More About This Movie

And yet she is also an undeniably magnetic figure, drawing the attention of her father (Bill Irwin) away from Rachel (Rosemarie DeWitt) and pulling both the film’s and her family’s center of gravity toward the self-loathing, self-pitying core of her damaged personality. And like the family the film, directed by Jonathan Demme from a screenplay by Jenny Lumet, both accommodates Kym’s need for recognition and struggles against it.

The themes of dependency and recovery that Kym brings home in her overnight bag are familiar, even banal. Every unhappy family may be unique, but every addict is fundamentally the same, and if “Rachel Getting Married” had surrendered its story completely to Kym, it would have risked becoming as drab and familiar as a made-for-television 12-step homily.

▶ _WHAT YOU NEED TO DO_
• 1. Answer these questions about the movie review:
(a) Which actor plays the father?
(b) Who wrote the screenplay?
(c) What does Kym bring home in her overnight bag?
• 2. From the movie review, extract everything from "More About This" down to "struggles against it.".
Nothing in the listing is needed for this work.

▶ _SUPPLIED MATERIAL_
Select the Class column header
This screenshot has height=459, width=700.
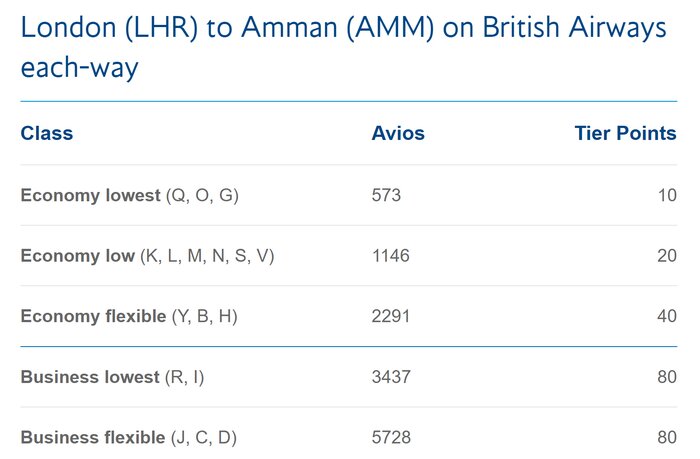[x=47, y=133]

▶ _PER-TASK OUTPUTS_
• 1.
(a) Bill Irwin
(b) Jenny Lumet
(c) The themes of dependency and recovery

• 2.
More About This Movie

And yet she is also an undeniably magnetic figure, drawing the attention of her father (Bill Irwin) away from Rachel (Rosemarie DeWitt) and pulling both the film’s and her family’s center of gravity toward the self-loathing, self-pitying core of her damaged personality. And like the family the film, directed by Jonathan Demme from a screenplay by Jenny Lumet, both accommodates Kym’s need for recognition and struggles against it.